I didn’t have time to brace myself, didn’t have time to do anything before he hit me, hard enough to knock the breath out of my lungs and send both of us careening through the air and past the swinging door and down a short hall and through another door that Ray had thankfully left open because otherwise I’d have been a small smear on the wood. But he had and I wasn’t and a second later the portal caught me, just a big gold swirl on a scuffed white wall that had never looked more welcoming.

At least it did until I slammed into something halfway through.

The opening to a portal doesn’t just give access to the no-space between worlds. It also violently propels you through it, grabbing you and giving you a heck of a push as soon as you break the surface. I’d always assumed that was so you didn’t end up trapped halfway, with nothing to provide enough traction to get you to your destination. That was still the theory, but it obviously didn’t

work all the time.

Because the something I’d just run into turned out to be somebody.
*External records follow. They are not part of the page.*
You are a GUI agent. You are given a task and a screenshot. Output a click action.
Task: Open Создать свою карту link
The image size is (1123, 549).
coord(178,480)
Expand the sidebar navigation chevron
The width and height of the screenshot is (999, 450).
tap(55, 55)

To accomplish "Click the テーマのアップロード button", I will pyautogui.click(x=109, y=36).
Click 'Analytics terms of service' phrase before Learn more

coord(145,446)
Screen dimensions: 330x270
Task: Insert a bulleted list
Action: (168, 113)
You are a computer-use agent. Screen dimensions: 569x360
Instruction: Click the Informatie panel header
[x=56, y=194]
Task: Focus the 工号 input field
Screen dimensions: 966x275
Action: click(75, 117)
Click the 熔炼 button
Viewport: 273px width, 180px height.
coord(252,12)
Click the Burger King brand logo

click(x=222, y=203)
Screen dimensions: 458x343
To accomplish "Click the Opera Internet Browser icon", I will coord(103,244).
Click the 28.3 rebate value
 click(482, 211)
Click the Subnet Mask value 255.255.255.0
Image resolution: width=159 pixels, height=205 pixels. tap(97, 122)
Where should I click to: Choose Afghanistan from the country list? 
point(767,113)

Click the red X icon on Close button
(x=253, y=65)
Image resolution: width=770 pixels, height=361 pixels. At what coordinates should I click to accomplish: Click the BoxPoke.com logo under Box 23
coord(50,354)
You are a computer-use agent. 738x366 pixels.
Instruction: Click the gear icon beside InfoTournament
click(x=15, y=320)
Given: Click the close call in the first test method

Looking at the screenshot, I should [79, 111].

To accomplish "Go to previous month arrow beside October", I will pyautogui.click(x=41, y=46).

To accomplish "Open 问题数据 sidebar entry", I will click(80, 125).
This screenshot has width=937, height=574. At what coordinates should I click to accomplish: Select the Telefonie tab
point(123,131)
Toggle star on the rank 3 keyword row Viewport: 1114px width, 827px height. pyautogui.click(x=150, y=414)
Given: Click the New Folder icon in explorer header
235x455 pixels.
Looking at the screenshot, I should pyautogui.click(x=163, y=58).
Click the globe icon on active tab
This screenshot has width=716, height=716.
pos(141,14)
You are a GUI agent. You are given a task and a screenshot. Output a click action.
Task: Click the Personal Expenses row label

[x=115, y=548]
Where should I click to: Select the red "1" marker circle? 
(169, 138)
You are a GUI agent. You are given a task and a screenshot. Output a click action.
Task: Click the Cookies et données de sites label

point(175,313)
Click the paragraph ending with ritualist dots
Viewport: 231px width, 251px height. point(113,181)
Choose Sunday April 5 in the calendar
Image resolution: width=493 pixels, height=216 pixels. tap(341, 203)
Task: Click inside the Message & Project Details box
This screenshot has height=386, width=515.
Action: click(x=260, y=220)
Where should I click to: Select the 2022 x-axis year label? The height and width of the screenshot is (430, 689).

But the violence of the push I’d received was fresh and not particularly bothered by a little thing like picking up a two-hundred-pound passenger. The midportal collision was only a hiccup on the journey; it didn’t even slow me down. I had a half second to glimpse a stranger’s slack-jawed face, and then he and I were bursting out the other side, straight into the almost-dark of the twins’ basement bedroom.

Ray was there, staring at me with blue eyes made neon bright by the reflected light of the portal. But the twins weren’t. Which was a shame, since I could really have used an anchor right about then.

Because the stubborn SOB behind me wasn’t letting go.

Scarface must have grabbed something—maybe one of the hair dryers along the wall, maybe the wall itself, I didn’t know, but something solid—back in the salon. Because instead of tumbling to the ground along with the hitchhiker I’d locked desperate legs around, I bulleted out of the golden swirl, stared at Ray for half a second, and was then jerked backward with enough force to give me whiplash.

Which I guess had been the point, but what with the holey sternum and the half-missing face and the Gumby impression, my opponent wasn’t able to seize the moment. At least, I don’t think it was his plan to still be in place when me and whoever I’d picked up came barreling back through the tunnel. And hit the other side. And trampolined off a membrane of elastic vampire flesh before abruptly reversing course again.

I was getting a little seasick and more than a little dizzy, but I managed to get disentangled from my passenger before I shot out into the twins’ room again. That left me emerging butt first, which wasn’t ideal as far as landing, but it was good enough to allow Ray to get an improvised lasso around one of my ankles. Only I wasn’t sure if that was a good thing or not when I ended up jerked back into the vortex, where a half-crazed vampire was lying in wait.